Ken Brasington, a Marine Corps veteran who wore his prized Washington Nationals hat around the world on deployment, recounted the story of how he lost it at a wild Washington Capitals game this month. Brasington, 38, and his wife travelled to watch the Caps play the Carolina Hurricanes in Raleigh, North Carolina. Ovechkin scored three goals to give the Caps a 5-4 lead and an overzealous fan threw Brasington’s beloved hat onto the rink to celebrate the hat trick. (RELATED: Alex Ovechkin Voices Strong Support For Vladimir Putin)

“I thought, ‘Oh my God, there it goes,'” Brasington recounted to The Washington Post. “I just watched it on the ice.”

The hat, which may have been lost forever at that moment, had become a part of his identity since it was first purchased in 2004.

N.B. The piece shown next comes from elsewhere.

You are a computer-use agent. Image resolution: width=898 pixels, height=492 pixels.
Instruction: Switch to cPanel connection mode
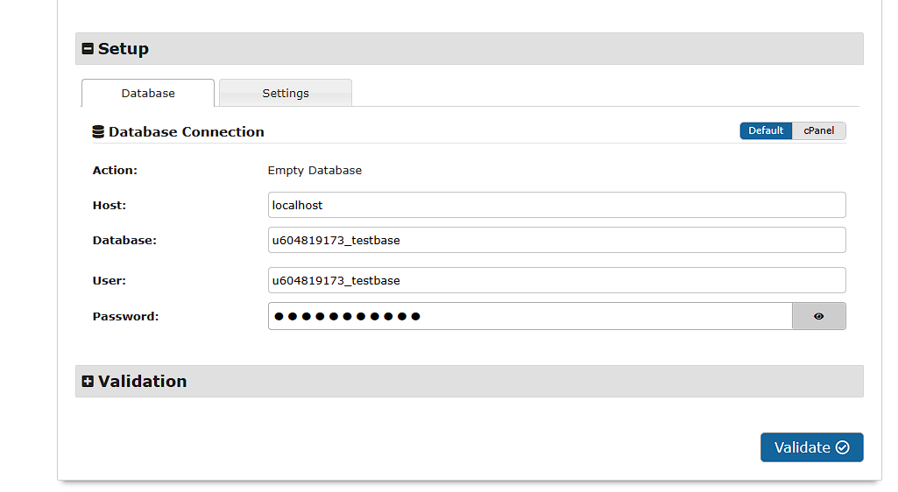point(819,130)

“I think, total, that thing has seen 33 countries, four IEDs, and two combat zones,” he explained.

And there he was, leaving the Caps game without it for the first time. He left his contact information with a staffer and pleaded to have it returned to him. But it didn’t seem hopeful.

So Brasington got in touch with a Capitals beat reporter, who got in touch with a Carolina manager. It turns out, most of the hats were just sitting in a bag at PNC Arena, where the Hurricanes play.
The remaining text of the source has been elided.